- Towards a More Humane Academy?Some Observations from a Canadian Feminist Historian
The women in the Canadian Historical Association, who since 1975 have also had their own CHA-affiliated society, the Canadian Committee on Women's History (CCWH), have become significant enough to the profession that when the dates of the CHA's annual meeting conflict with those of the Berkshire Conference on the History of Women, CHA Council has had the dates of their meeting changed. But even with the CHA's show of flexibility, a good thing, as Kerber shows us, for the academy and its intellectual workers, the close timing of two major conferences has still kept many women from attending both, whether due to family responsibilities, financial constraints, publishing deadlines, administrative workloads—or a combination of several of these and other factors.

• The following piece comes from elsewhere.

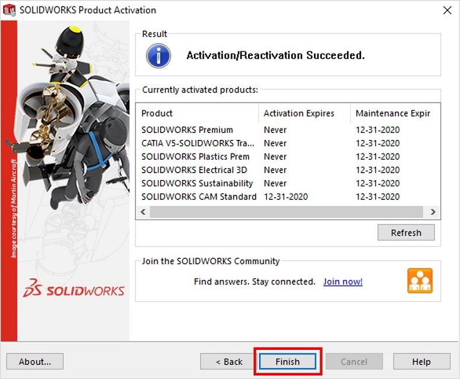Click the SOLIDWORKS title bar logo icon
The height and width of the screenshot is (379, 460).
[x=9, y=10]
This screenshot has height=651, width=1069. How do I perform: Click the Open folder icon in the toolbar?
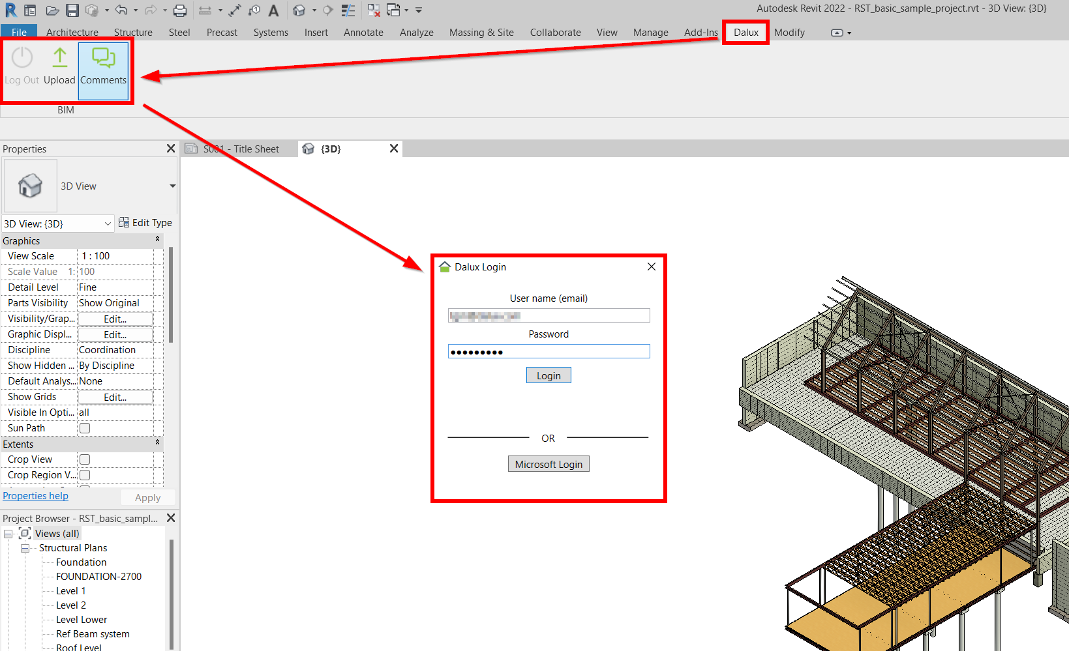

My brief response to Kerber's insightful essay can consider only a few of the important issues raised. Of course, my comments are influenced by my vantage point: I completed my graduate training as a Canadian feminist labor and immigration historian in the 1980s, a time when the possibilities that women's, immigrant, working-class, and social history held for rewriting Canadian (and all) history seemed endless. I was part of a small but active cohort of socialist feminists who had much respect for the earlier generation of Canadian women who, inspired by the same progressive movements that Kerber describes for the United States, obtained faculty positions in the 1970s and, despite barriers and backlashes, established the field of Canadian women's history (often in conjunction with women's studies programs) and fought for gender equity on committees everywhere. But we were also determined to make our own mark. If we appeared a little too brash, even a little too "in-your-face ethnic" for some, it was in part because of the groundwork laid by those who came before us (Veronica Strong-Boag, Sylvia Van Kirk, Linda Kealey, Deborah Gorham, and others). For us, as for them, there were also U.S. role models. (Strong-Boag and Kealey, for example, first taught women's history as teaching assistants in the first women's history course taught at the University of Toronto, by Natalie Zemon Davis and Jill Kerr Conway.) But it was not until we younger women had achieved our own success in the academy, and the work that it entailed—the ever-expanding research and publishing commitments, undergraduate and graduate supervisions, speaking [End Page 141] engagements, and committee work—that we fully appreciated just how much work went into paving the way.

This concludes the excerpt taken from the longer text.